Los Angeles may have caught more than just El Niño from last month’s Miami. LA Art Show opened its doors yesterday night to a rush of collectors and art lovers seeking this wave of artistic exuberance that seems to be continually moving west. With a refreshingly open spirit and lacking in pretension, the fair’s embrace of performance art and interactive booths created an environment of divine curiosity fed further and satisfied by the artists—present and eager to talk about their works. Tackling this fair by walking straight into the mire of opening night and allowing myself to get taken by the natural flow of traffic, I lost myself in the theater of this year’s LA Art Show.
Ace Gallery hosted several of these performances—namely by Melanie Pullen and Ben Jones. Pullen’s renowned High Fashion Crime Series was staged and shot live with a model hanging by the neck in a midnight two-piece set. A notoriously complicated series to produce, this particular set of Japan’s “Suicide Forest” was dramatically scaled down but maintained its signature shock.
Ben Jones can be found projecting his combined renderings and animations on an enormous canvas that evokes the iris of an eye with angled black stripes piercing its way towards the center. Its pupil dispels chromatic light and geometric patterns mesmerizing you with a hypnotic accompanying track. Video and painting are both re-contextualized and distilled into an infinite experience constructed in the immeasurable transience of a moment.
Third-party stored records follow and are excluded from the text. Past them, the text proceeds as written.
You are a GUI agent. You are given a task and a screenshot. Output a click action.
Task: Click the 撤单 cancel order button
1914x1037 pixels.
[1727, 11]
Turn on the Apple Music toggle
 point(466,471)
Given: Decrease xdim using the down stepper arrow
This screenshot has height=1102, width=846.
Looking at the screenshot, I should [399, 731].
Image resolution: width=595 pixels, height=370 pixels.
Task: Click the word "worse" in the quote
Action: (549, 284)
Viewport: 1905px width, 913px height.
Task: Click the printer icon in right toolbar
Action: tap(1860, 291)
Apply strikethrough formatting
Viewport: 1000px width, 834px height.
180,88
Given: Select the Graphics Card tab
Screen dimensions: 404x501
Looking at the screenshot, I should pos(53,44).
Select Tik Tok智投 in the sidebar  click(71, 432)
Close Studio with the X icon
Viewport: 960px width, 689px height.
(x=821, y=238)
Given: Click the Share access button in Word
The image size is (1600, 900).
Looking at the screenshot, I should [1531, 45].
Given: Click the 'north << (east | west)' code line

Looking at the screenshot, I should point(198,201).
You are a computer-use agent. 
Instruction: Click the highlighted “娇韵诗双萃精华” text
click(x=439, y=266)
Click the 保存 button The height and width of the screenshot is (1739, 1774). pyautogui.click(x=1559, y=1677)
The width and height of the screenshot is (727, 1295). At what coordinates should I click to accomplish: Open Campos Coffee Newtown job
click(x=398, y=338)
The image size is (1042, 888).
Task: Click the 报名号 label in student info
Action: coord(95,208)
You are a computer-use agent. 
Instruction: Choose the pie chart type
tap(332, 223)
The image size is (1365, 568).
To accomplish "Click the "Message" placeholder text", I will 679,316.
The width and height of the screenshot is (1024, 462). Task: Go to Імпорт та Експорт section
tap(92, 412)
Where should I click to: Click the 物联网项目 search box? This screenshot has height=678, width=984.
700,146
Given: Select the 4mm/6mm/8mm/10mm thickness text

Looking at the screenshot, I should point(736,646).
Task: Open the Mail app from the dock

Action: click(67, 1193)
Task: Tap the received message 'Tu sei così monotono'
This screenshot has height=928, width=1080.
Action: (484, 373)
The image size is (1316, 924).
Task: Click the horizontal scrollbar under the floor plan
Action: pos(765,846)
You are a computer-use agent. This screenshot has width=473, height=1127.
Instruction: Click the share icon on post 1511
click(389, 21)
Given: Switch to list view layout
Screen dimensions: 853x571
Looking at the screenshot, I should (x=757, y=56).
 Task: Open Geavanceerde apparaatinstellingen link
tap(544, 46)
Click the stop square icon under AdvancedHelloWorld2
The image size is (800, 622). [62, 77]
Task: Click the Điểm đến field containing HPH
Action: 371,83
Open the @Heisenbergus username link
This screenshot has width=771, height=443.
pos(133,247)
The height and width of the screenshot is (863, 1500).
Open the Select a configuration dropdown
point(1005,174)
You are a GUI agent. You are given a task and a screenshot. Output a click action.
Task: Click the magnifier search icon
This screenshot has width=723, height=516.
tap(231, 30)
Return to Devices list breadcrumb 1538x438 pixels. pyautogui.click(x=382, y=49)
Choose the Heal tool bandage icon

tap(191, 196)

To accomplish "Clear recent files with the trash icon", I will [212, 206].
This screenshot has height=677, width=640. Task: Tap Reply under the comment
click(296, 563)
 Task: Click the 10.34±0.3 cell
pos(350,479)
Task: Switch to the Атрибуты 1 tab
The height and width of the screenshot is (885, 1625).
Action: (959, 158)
One non-LA but Tokyo based space, Gallery Kitai, held a fascinating performance by Issai Tanaka. I came upon the Japanese artist while he was working on his second piece of the night, a larger-than-life scale calligraphy of a Kanji character that was taking immense concentration and focus. His first one was already hanging on the wall behind him. With the help of his translator Yuka Kamaya, Tanaka later explained that the first character meant “love” and the second reads “shit.” The deft simplicity and beauty of this concept perfectly matches that of calligraphy—stripped of their meanings, you can see shit and love in all their grace.
Downtown Art Walk presented a singular installation, a world entirely conceived by assemblage artist Catherine Coan. Ethically sourced taxidermied animals, real and imaginary, have taken hold of a Victorian Salon and are wreaking havoc on our dinner tables and record players. In a cross between “The Exterminating Angel” and “Animal Farm,” we are challenged to reconsider us humans as animals, our instincts and our relationship to our perceptions of these creatures.
Scott Hove‘s interactive installation with Think Tank Gallery coaxes you in with a sugary pink, rosy façade. “FORTUNE,” it promises you. Suddenly, the mood shifts as you enter as a garish light takes hold and you are abruptly surrounded by none other than yourself (and everyone else that’s in there with you). Cleverly placed mirrors mold a dreamlike illusion that you are everywhere within that space, that you have no control and can’t escape from the cakes and garlands and garnishes that now seem dangerous if you were to indulge.
LA Art Show this year brought a new poignancy to art fairs, events ultimately cultivated for the purpose of expeditious sales. With threads of thought on the now, the perception of time and the context of realities woven through the curation and execution of these booths, it makes you wonder what more to expect from the culmination of the city’s current artistic boom.